2. Intralingual errors:

Errors arising from the target language itself — from incomplete learning, overgeneralization, or false analogy within the L2. A learner who produces “I goed to school” has not transferred a Japanese rule; they have overgeneralized the English -ed rule to an irregular verb. These errors indicate active, creative processing of the L2 — not native language interference.

3. Developmental errors:

Errors that mirror patterns seen in L1 child acquisition. The overgeneralization of irregular past tense (“goed,” “eated”) appears in both L1 English children and L2 English adult learners — suggesting some acquisition processes are universal.

4. Simplification:

Learners reduce complex target-language structures to simpler ones. Omitting articles, copulas, or morphological endings reduces cognitive load and is a consistent learner strategy across L1 backgrounds.

The Significance of Error Analysis

Before EA, errors were seen as failures — evidence of bad habits from the native language that needed to be drilled out.

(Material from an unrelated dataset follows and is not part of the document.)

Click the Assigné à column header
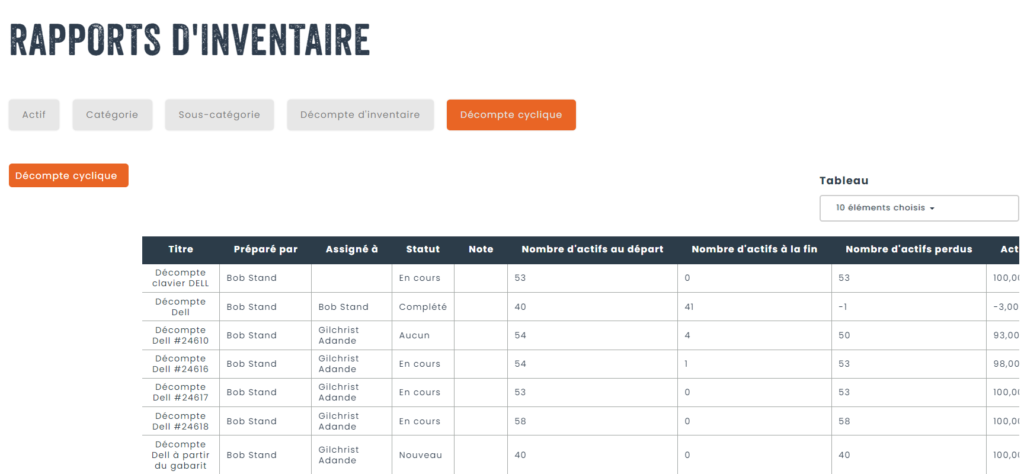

Corder’s pivotal insight (1967) was that errors are evidence of learning: they reveal what hypotheses the learner is testing about the L2. An error is a window into the learner’s current interlanguage — their developing, systematic internal grammar.

This reframing had major consequences:

  • Interlanguage theory (Selinker, 1972) grew directly from EA — the learner’s error patterns reveal the existence of a coherent intermediate grammar between L1 and L2
  • Corrective feedback debates drew on EA — if errors indicate active hypothesis testing, then how feedback is given matters enormously
  • Pedagogical grading of materials began to take into account which structures learners were developmentally ready to acquire, not just which were most different from the L1

Limitations of Error Analysis

EA was also criticized:

  • Avoidance: Learners may simply avoid producing structures they find difficult, so error-free production does not necessarily mean the structure has been acquired
  • Sampling problems: Errors in written compositions don’t represent the full learner grammar — what learners don’t say invisibly shapes the error record
  • Native-speaker baseline: Defining what counts as an “error” requires deciding what native-speaker norm to apply — which ignores both variability in NS speech and the legitimacy of non-native varieties
  • Explanation: Identifying error types does not automatically explain why those errors occur

These limitations led to more sophisticated approaches: Interlanguage research, learner corpus linguistics, and developmental sequences research.


History

1940s–1960s — Contrastive Analysis dominates.

The Behaviorist and CAH era held that errors were caused by L1 interference. Teaching focused on drilling the differences between L1 and L2.

1967 — Corder’s foundational paper.

S. Pit Corder published “The Significance of Learners’ Errors” in International Review of Applied Linguistics — the paper that launched Error Analysis as a formal field. Corder argued that errors are systematic, meaningful, and evidence of learning strategies, not just bad habits.

1972 — Selinker introduces Interlanguage.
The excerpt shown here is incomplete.